Matthew tells us that while John was in prison he sent disciples to ask Jesus if he was real, if he was the One, if he was the Messiah. John, as he was facing death, was wondering whether he’d wasted his life. In other words, prophets don’t necessarily know they’re prophets, that they’re doing God’s work.  They just do it because they know/feel it’s the right thing to do. John’s disciples tell Jesus that “John the Baptist” had sent them.  And ask Jesus, “Are you the one who is to come, or are we to wait for another?

And Jesus answers them, “Go and tell John what you have seen and heard: the blind receive their sight, the lame walk, the lepers are cleansed, the deaf hear, the dead are raised, the poor have good news brought to them. And blessed is anyone who takes no offence at me.”

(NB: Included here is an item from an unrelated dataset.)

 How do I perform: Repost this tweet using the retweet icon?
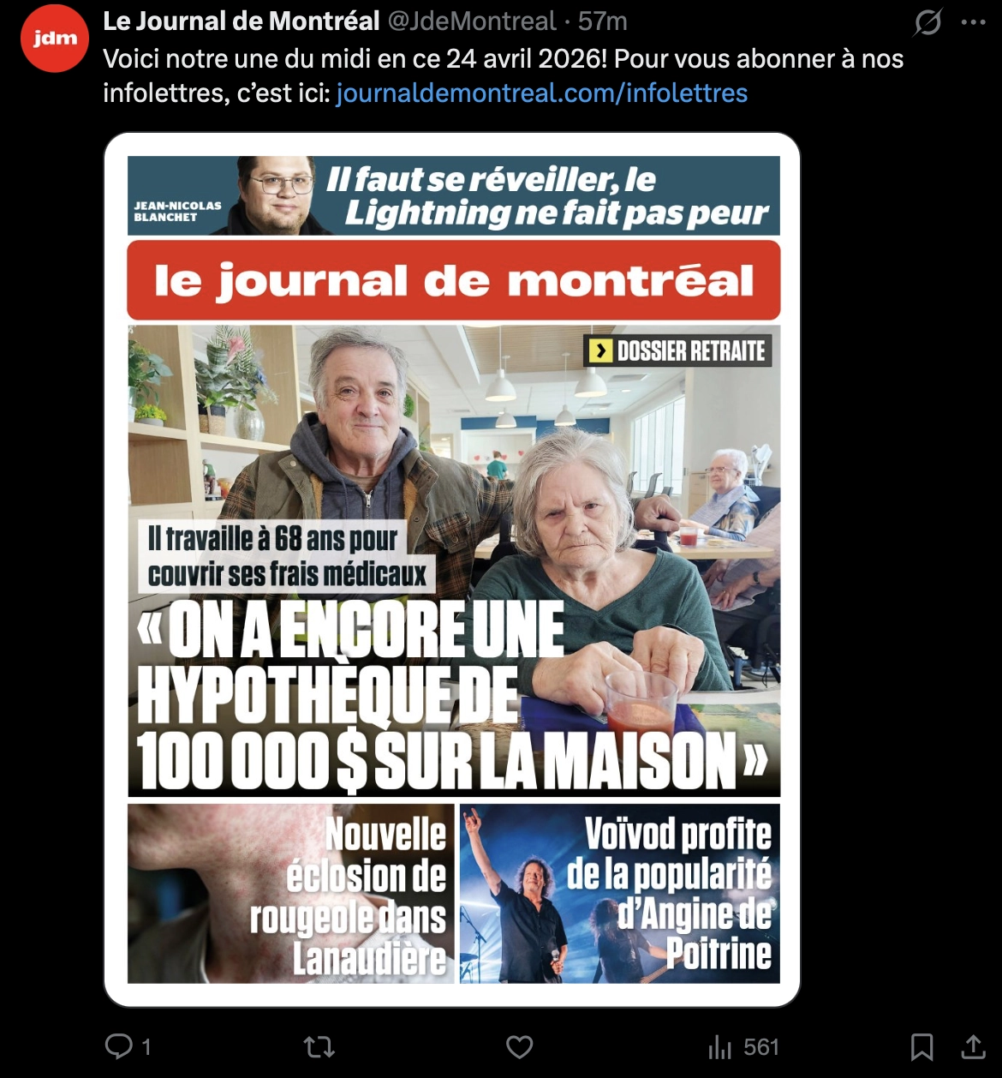[319, 1046]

John was a man full of insight, who could see, and seeing could proclaim, and proclaiming could point. John could see and proclaim and point to the very being and work of God in his midst, “Here is the Lamb of God” says John on one occasion. Here is the one “who takes away the sin of the world” John sometimes was so clear sighted that he could see God in Christ, and in seeing proclaimed him and pointed him out to others.

All these years later John the Baptist and his heirs call to us.  The 20th and 21st century prophets invite to us to join them and stand up and speak God’s words of truth and justice and fairness in our own time and place. From Dietrich Bonhoeffer, Martin Luther King, Jr., Coretta Scott King, Rosa Parks, Nelson Mandela, Desmond Tutu, the students of Marjorie Stoneman Douglas High School, to us, a line of prophetic voices calls to us to raise our own voices and speak out against the injustices of our own day. In 2018. 

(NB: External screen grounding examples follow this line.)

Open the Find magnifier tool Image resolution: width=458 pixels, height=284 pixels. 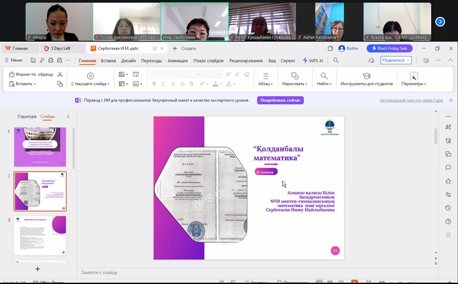pyautogui.click(x=324, y=76)
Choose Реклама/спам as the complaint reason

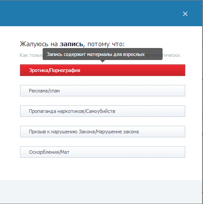[x=103, y=91]

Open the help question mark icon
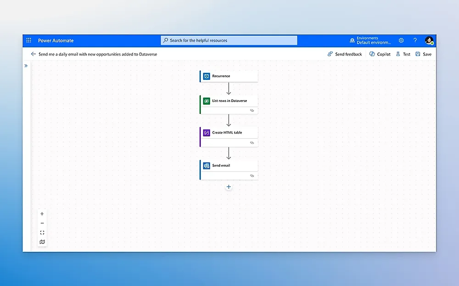point(415,40)
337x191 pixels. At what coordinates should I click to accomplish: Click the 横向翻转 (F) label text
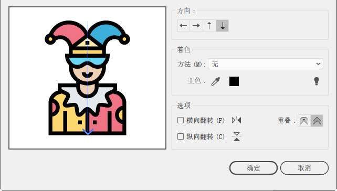pos(205,120)
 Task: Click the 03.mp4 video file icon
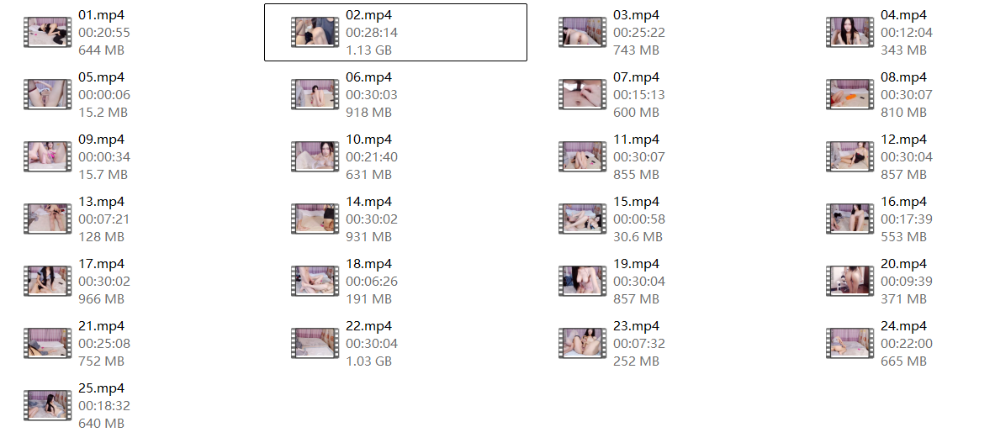(x=583, y=32)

And they are pretty obvious.  Children being wrenched from their parents, immigrants and refugees being arrested and imprisoned at the borders, internment camps being built around the country, black children being shot and killed by police, hate speech being normalized, the gun lobby preventing the enactment of sensible gun laws, and these just for starters.  And Scripture being used to justify many of these actions.

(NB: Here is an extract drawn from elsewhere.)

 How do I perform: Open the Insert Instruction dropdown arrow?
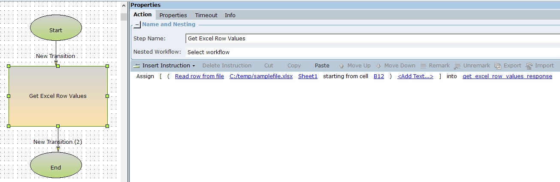tap(194, 66)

Let us remember that God, Jesus, the Scriptures are all biased toward the people on the fringes of the society.  The Bible repeatedly and invariably legitimizes the people on the bottom, and not the people holding power and privilege. Jesus’ ministry was to announce the joy of God’s reign to the poor, the sorrowful, the hungry, the marginalized, the hurting, the left out. And his definition of doing God’s will is feeding the hungry, housing the homeless, clothing the naked. 

I want to remind you that Christ – who redeemed all of creation, without exception –  shines in the hearts of people who may look different than us, who worship in other ways, who speak other languages. That is a profound theological truth, sometimes awkward and challenging. We are not the only people that God loves!  God loves every person of every race and nation. And that is good news: we can find sisters and brothers, members of other beloved communities right up the road, just across the border. We can see beautiful glimmers of holy light when regular people work to cross the great racial and political divides we have constructed for ourselves.

In the words of Richard Rohr, “We… have a tremendous responsibility to work together, to speak truth to power, to peacefully advocate for the rights of all beings… This requires maturity and… empathy for the “other,” and courage to stand with those who are suffering. It is not a popular or easy path…”

In the tradition of John the Baptist, we are called to raise our voices and efforts to speak out for the voiceless, for the left out, the marginalized and the discounted of our society. As the German pastor Martin Niemöller said 80 years ago,

First they came for the Socialists, and I did not speak out—
Because I was not a Socialist.
Then they came for the Trade Unionists, and I did not speak out–
Because I was not a Trade Unionist.
Then they came for the Jews, and I did not speak out–
Because I was not a Jew.
Then they came for me–and there was no one left to speak for me.